**EXERCISE DETAILS**
Reproduce every line of the listing below without any alteration.

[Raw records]
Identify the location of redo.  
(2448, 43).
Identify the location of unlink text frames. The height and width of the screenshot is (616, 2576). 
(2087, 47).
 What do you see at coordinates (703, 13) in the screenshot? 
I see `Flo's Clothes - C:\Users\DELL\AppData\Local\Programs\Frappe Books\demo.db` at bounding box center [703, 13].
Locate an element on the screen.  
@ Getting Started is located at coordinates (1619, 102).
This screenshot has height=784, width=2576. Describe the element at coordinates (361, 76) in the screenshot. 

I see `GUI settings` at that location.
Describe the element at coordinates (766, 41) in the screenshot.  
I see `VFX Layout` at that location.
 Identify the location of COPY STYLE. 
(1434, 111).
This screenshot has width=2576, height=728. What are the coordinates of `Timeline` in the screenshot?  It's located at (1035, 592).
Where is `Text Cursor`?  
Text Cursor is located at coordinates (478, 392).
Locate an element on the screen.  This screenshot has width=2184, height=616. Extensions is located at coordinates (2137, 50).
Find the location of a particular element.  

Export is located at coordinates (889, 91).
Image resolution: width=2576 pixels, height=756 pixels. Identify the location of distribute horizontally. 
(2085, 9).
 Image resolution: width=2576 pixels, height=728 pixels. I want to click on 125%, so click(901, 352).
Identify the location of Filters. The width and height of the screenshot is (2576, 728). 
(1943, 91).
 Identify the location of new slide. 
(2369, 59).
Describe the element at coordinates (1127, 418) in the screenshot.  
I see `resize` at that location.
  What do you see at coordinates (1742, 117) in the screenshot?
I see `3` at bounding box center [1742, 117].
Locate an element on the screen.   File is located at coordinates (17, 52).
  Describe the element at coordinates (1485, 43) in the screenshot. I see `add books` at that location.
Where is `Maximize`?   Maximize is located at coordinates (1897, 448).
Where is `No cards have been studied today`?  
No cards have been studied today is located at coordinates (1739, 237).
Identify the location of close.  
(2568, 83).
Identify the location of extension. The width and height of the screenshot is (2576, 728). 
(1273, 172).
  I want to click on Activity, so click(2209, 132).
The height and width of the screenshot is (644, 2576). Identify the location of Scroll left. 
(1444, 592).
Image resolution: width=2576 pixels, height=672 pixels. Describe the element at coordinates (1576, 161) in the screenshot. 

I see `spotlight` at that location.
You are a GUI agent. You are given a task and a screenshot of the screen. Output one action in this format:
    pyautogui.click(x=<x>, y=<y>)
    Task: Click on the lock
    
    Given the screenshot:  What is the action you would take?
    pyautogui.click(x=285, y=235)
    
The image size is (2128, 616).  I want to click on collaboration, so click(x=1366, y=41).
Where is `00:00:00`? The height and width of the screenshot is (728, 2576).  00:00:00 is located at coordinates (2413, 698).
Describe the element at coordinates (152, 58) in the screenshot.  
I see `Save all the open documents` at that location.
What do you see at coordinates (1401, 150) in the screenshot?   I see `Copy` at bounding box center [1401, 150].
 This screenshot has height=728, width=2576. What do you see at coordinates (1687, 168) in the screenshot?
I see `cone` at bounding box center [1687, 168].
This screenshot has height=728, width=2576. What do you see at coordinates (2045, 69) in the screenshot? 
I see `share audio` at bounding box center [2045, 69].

**THE COMPLETED TASK**
Identify the location of redo.  
(2448, 43).
Identify the location of unlink text frames. The height and width of the screenshot is (616, 2576). 
(2087, 47).
 What do you see at coordinates (703, 13) in the screenshot? 
I see `Flo's Clothes - C:\Users\DELL\AppData\Local\Programs\Frappe Books\demo.db` at bounding box center [703, 13].
Locate an element on the screen.  
@ Getting Started is located at coordinates (1619, 102).
This screenshot has height=784, width=2576. Describe the element at coordinates (361, 76) in the screenshot. 

I see `GUI settings` at that location.
Describe the element at coordinates (766, 41) in the screenshot.  
I see `VFX Layout` at that location.
 Identify the location of COPY STYLE. 
(1434, 111).
This screenshot has width=2576, height=728. What are the coordinates of `Timeline` in the screenshot?  It's located at (1035, 592).
Where is `Text Cursor`?  
Text Cursor is located at coordinates (478, 392).
Locate an element on the screen.  This screenshot has width=2184, height=616. Extensions is located at coordinates (2137, 50).
Find the location of a particular element.  

Export is located at coordinates (889, 91).
Image resolution: width=2576 pixels, height=756 pixels. Identify the location of distribute horizontally. 
(2085, 9).
 Image resolution: width=2576 pixels, height=728 pixels. I want to click on 125%, so click(901, 352).
Identify the location of Filters. The width and height of the screenshot is (2576, 728). 
(1943, 91).
 Identify the location of new slide. 
(2369, 59).
Describe the element at coordinates (1127, 418) in the screenshot.  
I see `resize` at that location.
  What do you see at coordinates (1742, 117) in the screenshot?
I see `3` at bounding box center [1742, 117].
Locate an element on the screen.   File is located at coordinates (17, 52).
  Describe the element at coordinates (1485, 43) in the screenshot. I see `add books` at that location.
Where is `Maximize`?   Maximize is located at coordinates (1897, 448).
Where is `No cards have been studied today`?  
No cards have been studied today is located at coordinates (1739, 237).
Identify the location of close.  
(2568, 83).
Identify the location of extension. The width and height of the screenshot is (2576, 728). 
(1273, 172).
  I want to click on Activity, so click(2209, 132).
The height and width of the screenshot is (644, 2576). Identify the location of Scroll left. 
(1444, 592).
Image resolution: width=2576 pixels, height=672 pixels. Describe the element at coordinates (1576, 161) in the screenshot. 

I see `spotlight` at that location.
You are a GUI agent. You are given a task and a screenshot of the screen. Output one action in this format:
    pyautogui.click(x=<x>, y=<y>)
    Task: Click on the lock
    
    Given the screenshot:  What is the action you would take?
    pyautogui.click(x=285, y=235)
    
The image size is (2128, 616).  I want to click on collaboration, so click(x=1366, y=41).
Where is `00:00:00`? The height and width of the screenshot is (728, 2576).  00:00:00 is located at coordinates (2413, 698).
Describe the element at coordinates (152, 58) in the screenshot.  
I see `Save all the open documents` at that location.
What do you see at coordinates (1401, 150) in the screenshot?   I see `Copy` at bounding box center [1401, 150].
 This screenshot has height=728, width=2576. What do you see at coordinates (1687, 168) in the screenshot?
I see `cone` at bounding box center [1687, 168].
This screenshot has height=728, width=2576. What do you see at coordinates (2045, 69) in the screenshot? 
I see `share audio` at bounding box center [2045, 69].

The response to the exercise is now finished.